Возможно, именно по этой причине в его книгах так мало профессионалов. Отсутствие юристов весьма примечательно; как и отсутствие врачей, — хотя очаровательный представитель этой профессии, безусловно, появляется в «Крыльях голубки» в качестве медицинского сопровождающего умирающей девушки в Венеции. Я не могу в данный момент припомнить ни одного священника или пастора. Происходит ли это потому, что эти духовные наставники нашего рода слишком бедны или слишком перегружены работой, чтобы служить его целям, или же мы, возможно, в этой прискорбной «лакуне» натыкаемся на один из маленьких улыбчивых предрассудков нашего великого конформиста? Мы вынуждены предположить, что он должен был встречать людей в черных сутанах в гостиных своих загородных домов. Не «соответствовал» ли он, подобно столь многим из его сдержанных и осторожных молодых людей, не «беря на себя обязательств» в этих высоких местах?

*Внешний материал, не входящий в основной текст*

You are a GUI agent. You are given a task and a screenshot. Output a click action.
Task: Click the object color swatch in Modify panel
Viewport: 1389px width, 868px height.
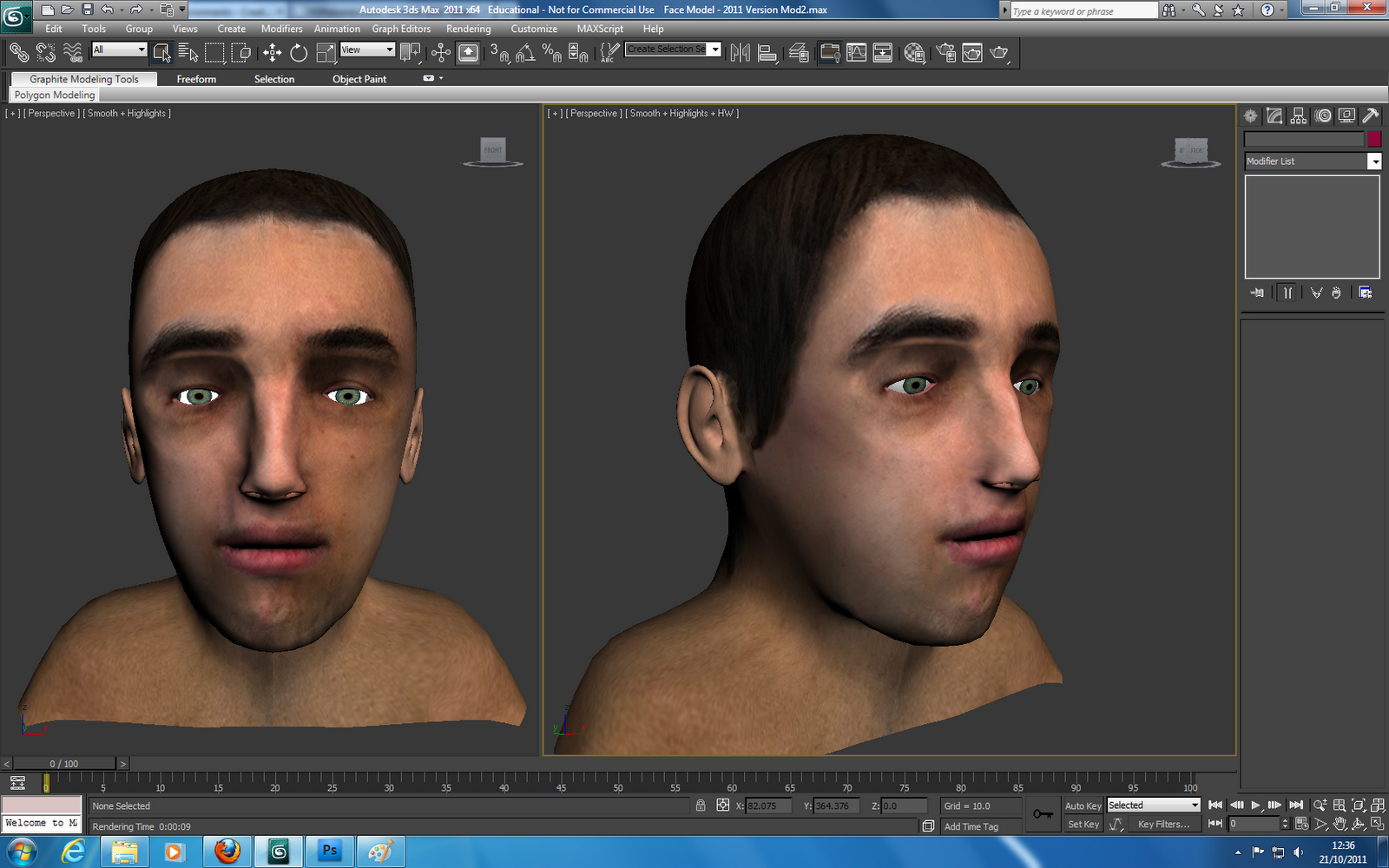point(1374,139)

Если бы меня спросили, какие типы характеров — среди мужчин, я имею в виду — представляются наиболее характерными для его интереса и лучше всего поддающимися его методу, я бы указал на тех патетических людей средних лет, вроде мистера Вервера в «Золотой чаше» или мистера Лонгдона в «Неловком возрасте», которые, будучи полны богатства и печального опыта, полностью отошли от активной жизни, лишь для того, чтобы из глубин своих роскошных домов и уединенных садов оказывать своего рода волшебное влияние на судьбы своих более молодых друзей.
Во-вторых, я бы указал, как характерных для этого автора, тех состоятельных и любезных молодых людей, которые, как правило, из Америки, но иногда и из английских загородных домов, бродят широко и с добродушными «артистическими» симпатиями по живописным городам Европы, неся свои восприимчивые сердца и здравые моральные принципы в «пансионы» и «студии», где им позволено сталкиваться с теми другими любимыми «субъектами» этого космополитичного автора: странствующей обедневшей дворянкой с ее привлекательными дочерьми или двусмысленной авантюристкой с ее туманным прошлым. Единственные люди, которым, по-видимому, позволено заниматься своим ремеслом у Генри Джеймса, — это писатели и художники. Они трудятся непрерывно и с весьма интересными результатами. Действительно, ни один великий романист, даже сам Бальзак, не писал так хорошо об авторах и живописцах. Поль Бурже пытается это делать, но в его трактовке подобных вещей есть некий педантичный дух ремесленника, пишущего о ремесленниках, знатока, пишущего о знатоках, что умаляет человеческий интерес. Полю Бурже также не хватает той тонкой злости, того лукавого озорного юмора, который спасает Генри Джеймса от того, чтобы когда-либо делать своих художников «профессиональными», а писателей — многословными.